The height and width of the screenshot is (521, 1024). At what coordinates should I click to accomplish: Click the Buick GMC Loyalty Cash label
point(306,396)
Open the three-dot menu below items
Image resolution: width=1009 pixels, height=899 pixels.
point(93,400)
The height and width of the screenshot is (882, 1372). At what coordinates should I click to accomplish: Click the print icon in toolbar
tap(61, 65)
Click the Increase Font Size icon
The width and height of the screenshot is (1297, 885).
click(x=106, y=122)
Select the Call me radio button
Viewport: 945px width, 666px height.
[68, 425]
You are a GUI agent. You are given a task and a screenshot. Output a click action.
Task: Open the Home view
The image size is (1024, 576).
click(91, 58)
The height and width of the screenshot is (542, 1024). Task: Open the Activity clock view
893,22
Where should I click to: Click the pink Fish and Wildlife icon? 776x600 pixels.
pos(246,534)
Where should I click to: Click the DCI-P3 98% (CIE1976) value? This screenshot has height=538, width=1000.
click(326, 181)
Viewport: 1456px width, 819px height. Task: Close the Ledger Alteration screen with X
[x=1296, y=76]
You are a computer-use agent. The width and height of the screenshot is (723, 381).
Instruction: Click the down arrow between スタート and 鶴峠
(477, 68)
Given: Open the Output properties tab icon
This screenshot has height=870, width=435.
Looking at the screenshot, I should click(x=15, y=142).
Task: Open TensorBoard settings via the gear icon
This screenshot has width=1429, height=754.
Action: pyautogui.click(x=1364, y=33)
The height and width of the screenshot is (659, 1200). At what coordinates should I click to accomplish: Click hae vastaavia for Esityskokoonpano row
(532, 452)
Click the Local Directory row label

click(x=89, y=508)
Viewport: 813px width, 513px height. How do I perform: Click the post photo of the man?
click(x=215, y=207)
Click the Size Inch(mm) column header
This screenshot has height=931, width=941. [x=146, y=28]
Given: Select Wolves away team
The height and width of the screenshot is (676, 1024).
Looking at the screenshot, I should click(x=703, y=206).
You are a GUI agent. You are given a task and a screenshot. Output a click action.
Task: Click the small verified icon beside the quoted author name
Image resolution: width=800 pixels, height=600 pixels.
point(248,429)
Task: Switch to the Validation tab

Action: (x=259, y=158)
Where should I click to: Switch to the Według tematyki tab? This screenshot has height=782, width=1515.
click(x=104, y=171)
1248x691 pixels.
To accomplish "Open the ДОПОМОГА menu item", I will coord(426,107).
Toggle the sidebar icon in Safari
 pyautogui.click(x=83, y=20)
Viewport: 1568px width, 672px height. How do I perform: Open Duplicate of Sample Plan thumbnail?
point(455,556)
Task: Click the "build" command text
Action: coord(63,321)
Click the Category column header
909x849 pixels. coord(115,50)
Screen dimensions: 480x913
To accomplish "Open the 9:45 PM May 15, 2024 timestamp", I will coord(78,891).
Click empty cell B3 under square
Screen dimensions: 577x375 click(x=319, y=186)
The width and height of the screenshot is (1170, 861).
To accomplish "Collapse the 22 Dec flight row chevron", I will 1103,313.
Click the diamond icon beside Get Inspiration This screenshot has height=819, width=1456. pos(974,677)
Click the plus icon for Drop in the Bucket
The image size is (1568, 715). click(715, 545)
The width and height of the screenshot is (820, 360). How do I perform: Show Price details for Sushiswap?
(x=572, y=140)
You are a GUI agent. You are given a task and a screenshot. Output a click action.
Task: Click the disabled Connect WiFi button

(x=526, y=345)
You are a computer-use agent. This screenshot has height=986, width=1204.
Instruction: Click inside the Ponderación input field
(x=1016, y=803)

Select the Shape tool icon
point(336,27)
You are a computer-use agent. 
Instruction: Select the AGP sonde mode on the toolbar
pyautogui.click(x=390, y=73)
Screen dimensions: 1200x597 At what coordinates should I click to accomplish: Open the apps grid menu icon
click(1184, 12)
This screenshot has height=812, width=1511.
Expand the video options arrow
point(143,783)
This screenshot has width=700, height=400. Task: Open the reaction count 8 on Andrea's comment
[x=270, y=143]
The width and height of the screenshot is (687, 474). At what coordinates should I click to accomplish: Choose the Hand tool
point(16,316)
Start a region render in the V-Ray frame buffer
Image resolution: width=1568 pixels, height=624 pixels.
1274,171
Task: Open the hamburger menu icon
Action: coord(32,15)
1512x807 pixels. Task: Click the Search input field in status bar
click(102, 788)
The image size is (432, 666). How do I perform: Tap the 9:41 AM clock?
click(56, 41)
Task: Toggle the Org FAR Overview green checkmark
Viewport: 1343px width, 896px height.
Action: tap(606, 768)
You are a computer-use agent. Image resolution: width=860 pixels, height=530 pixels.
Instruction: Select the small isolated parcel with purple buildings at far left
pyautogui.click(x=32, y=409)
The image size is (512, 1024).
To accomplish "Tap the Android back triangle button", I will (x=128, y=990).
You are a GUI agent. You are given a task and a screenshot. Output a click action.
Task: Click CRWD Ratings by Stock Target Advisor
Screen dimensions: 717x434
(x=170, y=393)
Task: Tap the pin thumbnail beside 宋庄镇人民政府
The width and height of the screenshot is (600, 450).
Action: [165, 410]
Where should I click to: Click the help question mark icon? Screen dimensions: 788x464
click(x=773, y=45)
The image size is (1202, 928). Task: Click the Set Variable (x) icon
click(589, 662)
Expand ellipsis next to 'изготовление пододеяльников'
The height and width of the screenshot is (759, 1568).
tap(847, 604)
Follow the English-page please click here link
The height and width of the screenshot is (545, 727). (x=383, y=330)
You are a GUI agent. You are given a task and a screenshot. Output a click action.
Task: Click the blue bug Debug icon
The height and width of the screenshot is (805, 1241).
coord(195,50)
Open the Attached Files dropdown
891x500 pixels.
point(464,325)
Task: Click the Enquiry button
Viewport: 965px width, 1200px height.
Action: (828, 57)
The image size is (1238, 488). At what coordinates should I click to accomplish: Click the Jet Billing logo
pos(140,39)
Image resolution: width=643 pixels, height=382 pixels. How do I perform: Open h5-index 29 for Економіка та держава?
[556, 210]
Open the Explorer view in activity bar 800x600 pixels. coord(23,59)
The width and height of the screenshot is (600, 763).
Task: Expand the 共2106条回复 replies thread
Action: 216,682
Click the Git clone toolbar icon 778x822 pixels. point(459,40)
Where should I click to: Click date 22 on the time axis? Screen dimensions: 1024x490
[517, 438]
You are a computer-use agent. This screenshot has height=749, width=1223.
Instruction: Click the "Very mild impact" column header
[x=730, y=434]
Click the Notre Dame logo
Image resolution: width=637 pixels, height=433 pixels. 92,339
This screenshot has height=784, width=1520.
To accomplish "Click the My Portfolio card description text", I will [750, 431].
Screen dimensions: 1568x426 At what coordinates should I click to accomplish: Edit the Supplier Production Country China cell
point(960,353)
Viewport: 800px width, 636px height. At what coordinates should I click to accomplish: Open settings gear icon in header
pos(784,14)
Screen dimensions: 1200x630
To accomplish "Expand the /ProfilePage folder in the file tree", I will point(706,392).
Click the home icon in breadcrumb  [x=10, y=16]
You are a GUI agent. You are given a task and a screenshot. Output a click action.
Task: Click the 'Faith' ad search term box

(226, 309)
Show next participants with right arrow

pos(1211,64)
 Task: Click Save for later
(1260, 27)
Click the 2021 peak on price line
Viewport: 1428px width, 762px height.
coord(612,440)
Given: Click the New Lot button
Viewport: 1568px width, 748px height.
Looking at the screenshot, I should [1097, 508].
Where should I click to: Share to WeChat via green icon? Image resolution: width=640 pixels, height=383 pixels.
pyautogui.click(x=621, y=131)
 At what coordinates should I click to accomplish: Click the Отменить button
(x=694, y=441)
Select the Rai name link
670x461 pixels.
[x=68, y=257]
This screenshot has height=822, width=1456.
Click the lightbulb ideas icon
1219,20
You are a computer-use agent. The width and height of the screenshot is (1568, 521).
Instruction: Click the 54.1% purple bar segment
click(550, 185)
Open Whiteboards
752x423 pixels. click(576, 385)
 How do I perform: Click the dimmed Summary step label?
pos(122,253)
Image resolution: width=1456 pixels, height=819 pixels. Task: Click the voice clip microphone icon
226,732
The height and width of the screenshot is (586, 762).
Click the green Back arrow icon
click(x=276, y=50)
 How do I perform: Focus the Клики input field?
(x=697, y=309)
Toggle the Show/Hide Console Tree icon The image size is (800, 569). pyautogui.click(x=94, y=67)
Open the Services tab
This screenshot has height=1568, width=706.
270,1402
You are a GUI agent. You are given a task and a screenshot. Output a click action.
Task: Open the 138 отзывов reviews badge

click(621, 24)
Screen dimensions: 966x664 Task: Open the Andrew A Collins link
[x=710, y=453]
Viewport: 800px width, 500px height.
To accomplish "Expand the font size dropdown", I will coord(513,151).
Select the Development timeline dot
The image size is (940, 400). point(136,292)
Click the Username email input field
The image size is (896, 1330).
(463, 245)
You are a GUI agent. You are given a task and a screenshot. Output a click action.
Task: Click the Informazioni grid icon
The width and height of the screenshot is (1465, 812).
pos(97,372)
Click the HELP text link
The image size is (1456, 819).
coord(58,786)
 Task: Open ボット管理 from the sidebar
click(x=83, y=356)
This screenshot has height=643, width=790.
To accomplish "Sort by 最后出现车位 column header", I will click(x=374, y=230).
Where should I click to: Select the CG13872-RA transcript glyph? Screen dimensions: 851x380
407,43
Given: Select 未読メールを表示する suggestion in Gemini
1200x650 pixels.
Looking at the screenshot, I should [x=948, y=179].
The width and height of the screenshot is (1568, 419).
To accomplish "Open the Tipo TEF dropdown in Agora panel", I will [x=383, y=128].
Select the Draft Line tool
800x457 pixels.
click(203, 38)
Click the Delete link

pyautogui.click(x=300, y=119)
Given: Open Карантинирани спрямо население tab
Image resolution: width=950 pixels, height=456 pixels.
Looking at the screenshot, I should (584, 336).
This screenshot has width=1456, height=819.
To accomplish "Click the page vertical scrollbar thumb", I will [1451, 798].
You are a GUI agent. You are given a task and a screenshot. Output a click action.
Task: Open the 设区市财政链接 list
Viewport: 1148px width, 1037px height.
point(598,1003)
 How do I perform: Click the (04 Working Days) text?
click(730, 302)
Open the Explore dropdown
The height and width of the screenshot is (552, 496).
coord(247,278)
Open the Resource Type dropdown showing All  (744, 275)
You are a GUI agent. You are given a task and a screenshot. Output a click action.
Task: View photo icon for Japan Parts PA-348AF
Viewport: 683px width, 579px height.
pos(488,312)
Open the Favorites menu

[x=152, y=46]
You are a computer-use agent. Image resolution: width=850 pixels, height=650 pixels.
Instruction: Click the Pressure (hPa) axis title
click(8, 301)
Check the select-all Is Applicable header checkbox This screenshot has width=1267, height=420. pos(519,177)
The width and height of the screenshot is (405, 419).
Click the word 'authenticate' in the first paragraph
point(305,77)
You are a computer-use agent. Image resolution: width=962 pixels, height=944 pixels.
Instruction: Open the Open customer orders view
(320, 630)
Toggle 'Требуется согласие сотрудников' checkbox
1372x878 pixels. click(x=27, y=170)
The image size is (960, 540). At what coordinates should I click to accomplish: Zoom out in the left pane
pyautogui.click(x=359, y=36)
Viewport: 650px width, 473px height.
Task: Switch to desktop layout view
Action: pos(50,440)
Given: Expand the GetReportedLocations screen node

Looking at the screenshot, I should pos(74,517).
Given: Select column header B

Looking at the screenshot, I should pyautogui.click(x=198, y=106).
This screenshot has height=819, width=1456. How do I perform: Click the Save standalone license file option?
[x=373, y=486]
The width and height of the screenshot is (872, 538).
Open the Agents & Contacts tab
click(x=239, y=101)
________________________________________
Short task - Please copy the records again, starting at the line containing "Click the Git" and ending at the line containing "will [750, 431].", with "Notre Dame" replaced by "Purdue" and everything else left unchanged.

Exercise result -
Click the Git clone toolbar icon 778x822 pixels. point(459,40)
Where should I click to: Click date 22 on the time axis? Screen dimensions: 1024x490
[517, 438]
You are a computer-use agent. This screenshot has height=749, width=1223.
Instruction: Click the "Very mild impact" column header
[x=730, y=434]
Click the Purdue logo
Image resolution: width=637 pixels, height=433 pixels. 92,339
This screenshot has height=784, width=1520.
To accomplish "Click the My Portfolio card description text", I will [750, 431].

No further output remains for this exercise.